= EXCERPT =
## Start

Movers, shakers and big money-makers, by Dinfin Mulupi
1 Michael Joseph
MD of Mobile Money, Vodafone PLC
Described as the father of mobile money, Michael Joseph knows the perfect ingredients for deploying a successful mobile money system. As CEO of Kenyan telecommunications firm Safaricom, Joseph spearheaded the birth of the revolutionary mobile money transfer service M-Pesa, which has helped Kenya and Africa leapfrog innovation. Today the service has 78,856 agents, 18 million users and its in-phone banking service moves about US$1.3bn a month in Kenya. It has become a popular phenomenon across Africa and beyond, with a 2012 industry report showing that 150 mobile money services such as M-Pesa serve more than 81 million customers in Africa, the Middle East, and Asia. His accomplishments as CEO are just as stellar. In a decade, Joseph transformed Safaricom from a small entity with a team of five to become Kenyas dominant telecommunications company, at one point controlling 80% of the market. After retiring at Safaricom, Joseph was tapped by Vodafone to oversee global roll-out of its own m-payments business.
2 Tony Elumelu
Chairman, Heirs Holdings
Nigerian Tony Elumelu is one of Africa’s most revered bankers for his role in reshaping the continents financial services industry. He led a group of investors in 1997 to take over a floundering bank, was appointed CEO of the bank at 34 and orchestrated a turn- around. He then shepherded one of the biggest mergers witnessed in corporate Nigeria, culminating in the present day UBA Group. By the time he stepped down as CEO, UBA Group was worth over US$2bn, had more than 10,000 employees and operations in 20 African countries as well as in the US and Britain. Today he runs Heirs Holdings, an African-focused investment company with interests in the financial services, energy, real estate, agribusiness and healthcare sectors. Heirs Holdings has committed US$2.5bn to drive investments throughout Africa. Elumelu coined the word Africapitalism, a philosophy claiming that the African private sector has the power to transform the continent through long-term investments, creating both economic prosperity and social wealth. Elumelu hopes to nurture a new crop of African business leaders and entrepreneurs through his Tony Elumelu Foundation.
3 Jason Njoku
Founder and CEO, IROKO Partners
Internet entrepreneur Jason Njoku is on a mission to disrupt the chaotic and illegal distribution of entertainment content in Africa. While living in London, Njoku and his family struggled to get access to Nigerian movies, beloved by many Africans.

## End

= PROBLEMS =
1. In the African business leaders excerpt, at what age was Tony Elumelu appointed CEO of the bank his investor group took over?
2. List every sector in which the African business leaders excerpt says Heirs Holdings has interests.
3. Continue the African business leaders excerpt from its final sentence.

= DATA SECTION =
## Start

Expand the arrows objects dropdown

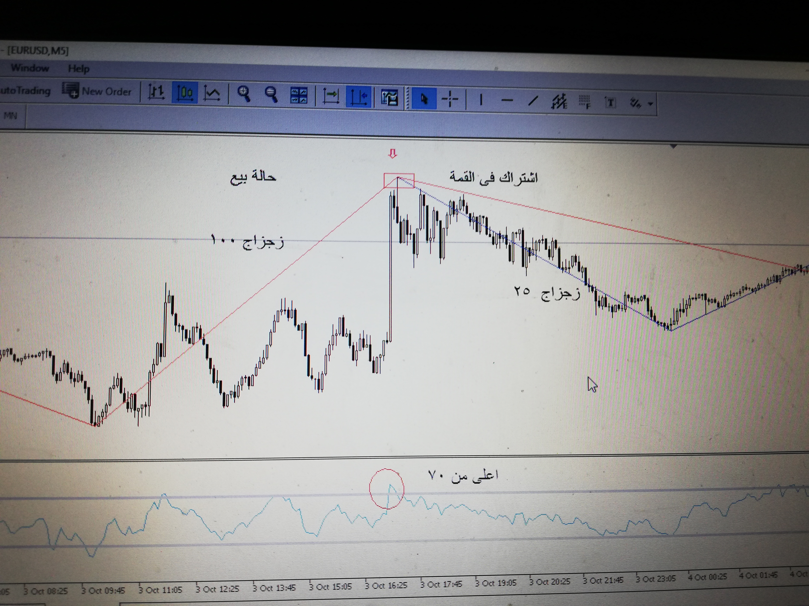650,104
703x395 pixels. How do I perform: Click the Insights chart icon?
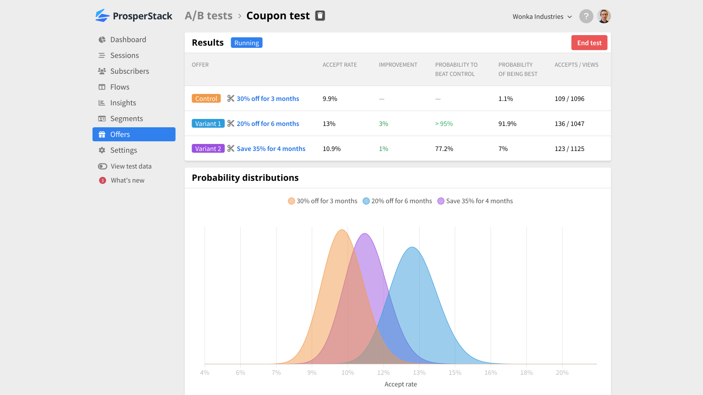coord(102,103)
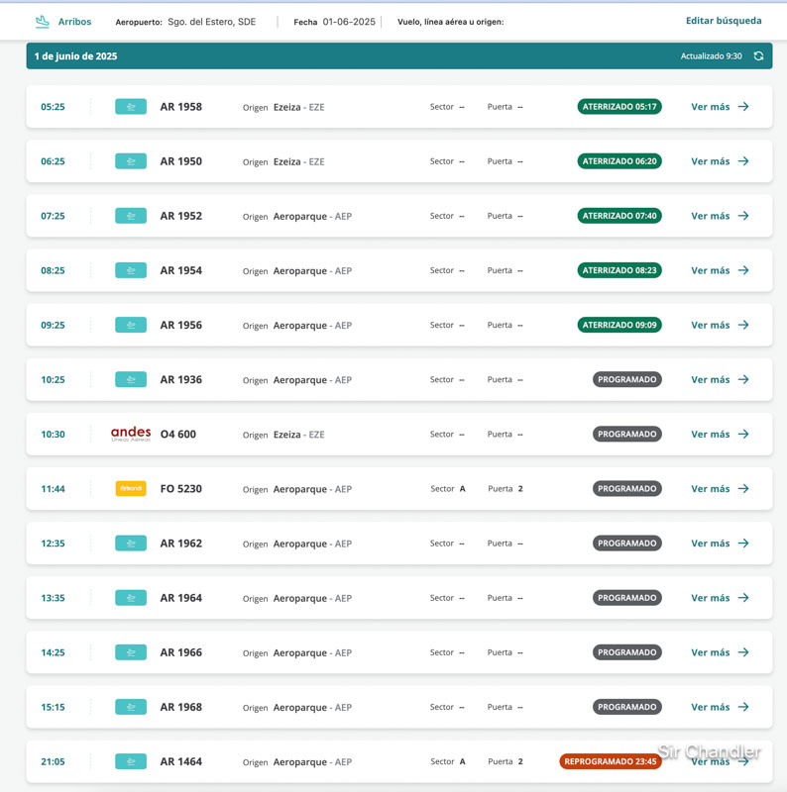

## End

= REPLIES =
1. 34

2. Financial services, energy, real estate, agribusiness and healthcare.

3.
Njoku started iROKO Partners in 2010 with a US$150,000 investment from his friend Bastian Gotter, hoping to make it easier for Africans abroad to access Nigerian flicks online. By the end of 2011 its subsidiary iROKO TV, described as the ‘Netflix of Africa’ posted US$1.3m in annual revenues and has to date a library of over 5000 Nollywood films.
iROKO Partners is today the world’s largest online distributor of African entertainment with subsidiaries in music and film and offices in Nigeria, South Africa, London and New York. It has raised a total of US$21 million from US-based fund Tiger Global, Swedish investment company Kinnevik and a third unspecified investor – no mean feat for a man whose first job was selling fruit and vegetables at a market in London.
4 Andrew Rugasira
CEO, Good African Coffee
Ugandan entrepreneur Andrew Rugasira’s dream a decade ago was to become the first African to collect, roast, market and sell quality coffee direct to British supermarkets. He achieved this in 2005 when Waitrose became the first UK chain to list Good African roast and ground coffees. Rugasira works with 14,000 coffee farmers in Uganda to produce and process Good African Coffee sold in Europe, Africa and the US. Uganda produces 3.4m bags of coffee beans annually, which are exported as raw beans to the West. Rugasira believes moving from low-value agriculture into high-value processing will help African economies, create jobs and improve the lives of African farmers. He advocates trade not aid as a means to sustainable growth and prosperity.
5 Ashish Thakkar
MD, Mara Group
When Virgin Galactic’s first commercial flight to space goes live (possibly later this year) Ashish Thakkar will be the only African aboard, making him the second African astronaut.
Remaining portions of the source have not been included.